What you have to do: Give back, word for word, only the lines from the opening of the records through the one with "Given: Open the apps grid icon". Pictures stay out.

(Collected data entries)

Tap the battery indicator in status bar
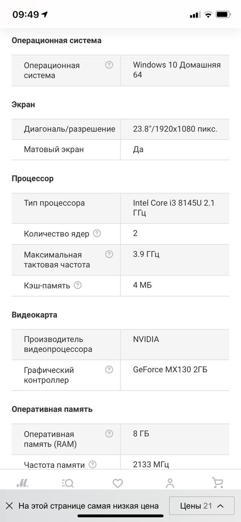Viewport: 241px width, 522px height. click(x=223, y=15)
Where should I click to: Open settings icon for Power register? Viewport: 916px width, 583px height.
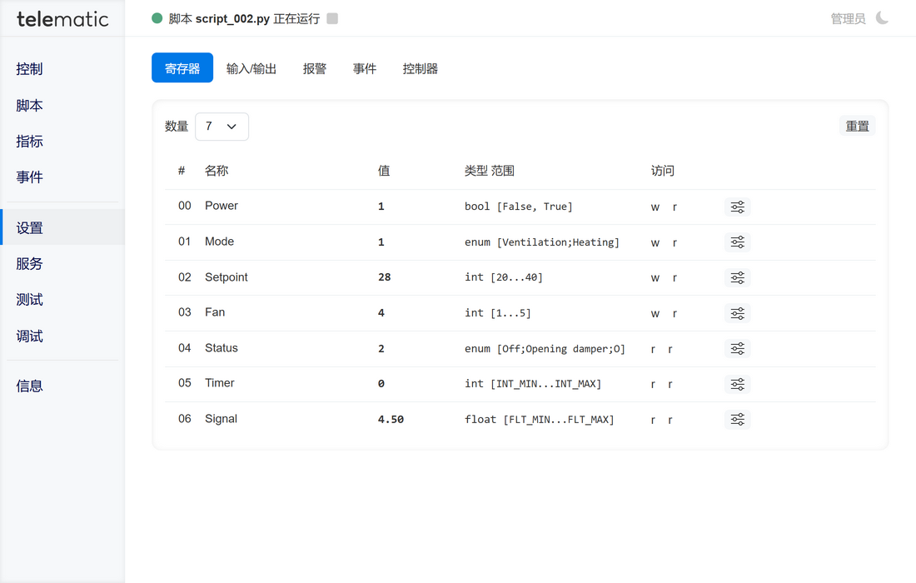pos(737,207)
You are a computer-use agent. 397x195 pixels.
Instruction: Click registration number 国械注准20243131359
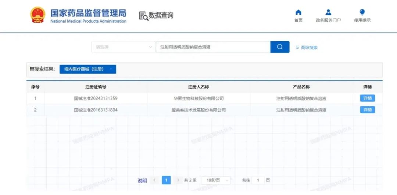click(96, 99)
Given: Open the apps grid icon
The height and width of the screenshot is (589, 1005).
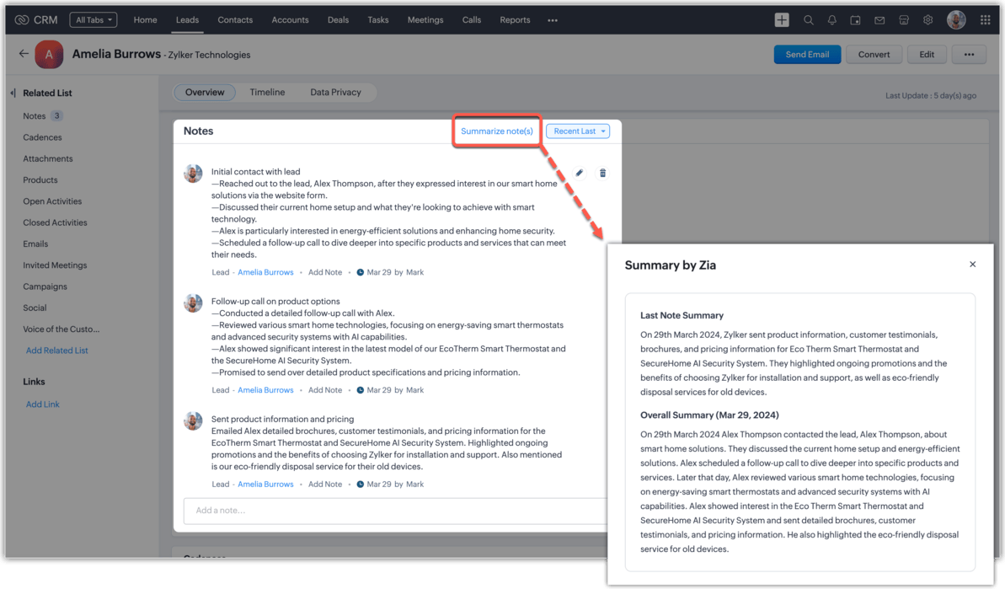Looking at the screenshot, I should click(985, 20).
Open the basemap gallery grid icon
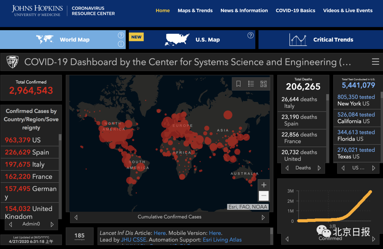Screen dimensions: 383x249 point(263,84)
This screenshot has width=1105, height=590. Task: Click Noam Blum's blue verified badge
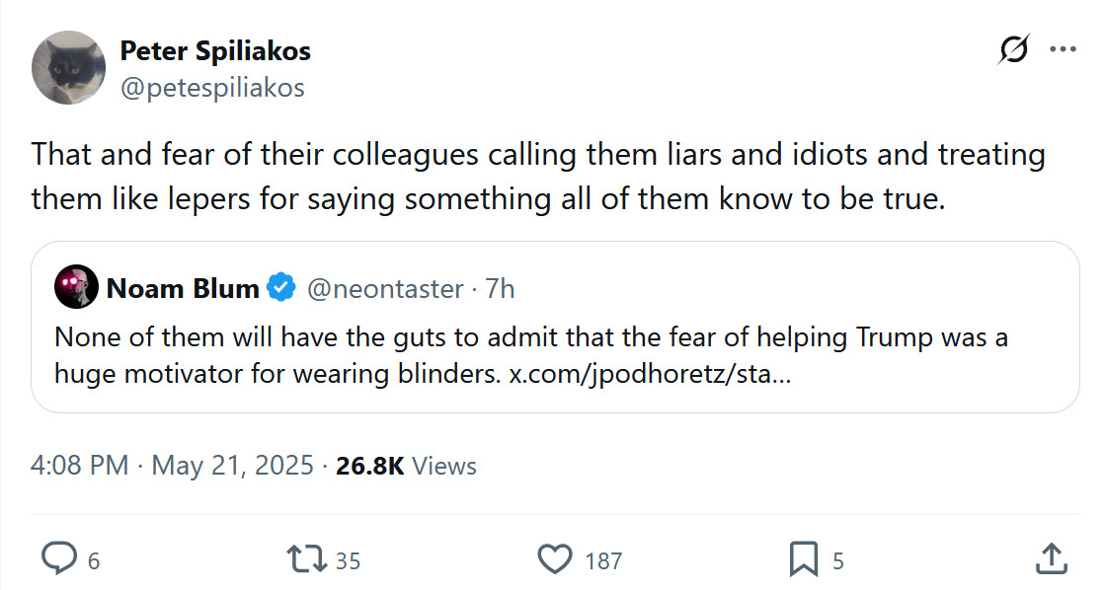[x=281, y=288]
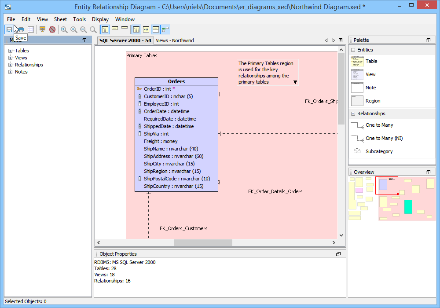The width and height of the screenshot is (440, 308).
Task: Toggle the relationship names display button
Action: click(x=165, y=29)
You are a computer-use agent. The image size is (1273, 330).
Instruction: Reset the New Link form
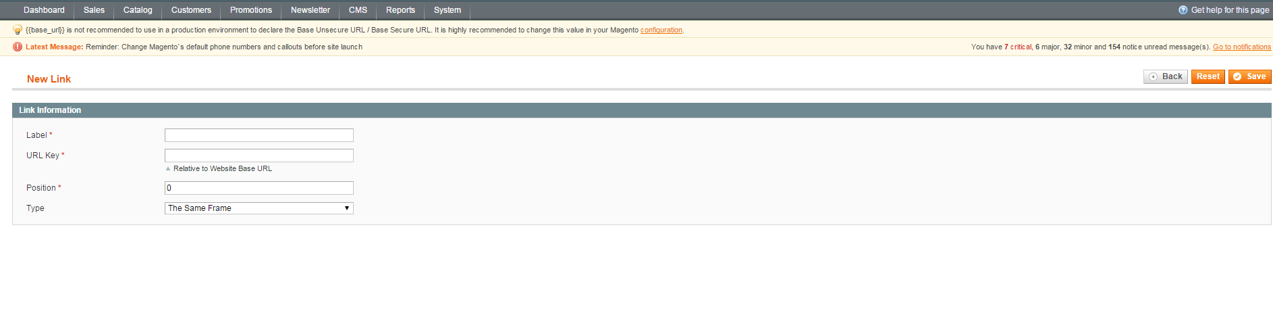(1208, 76)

Response area:
Tap the battery indicator in status bar
Viewport: 241px width, 522px height. click(x=223, y=15)
Where should I click to: Open settings icon for Power register? Viewport: 916px width, 583px height.
pos(737,207)
You are a computer-use agent. 397x195 pixels.
Instruction: Click registration number 国械注准20243131359
click(96, 99)
Given: Open the apps grid icon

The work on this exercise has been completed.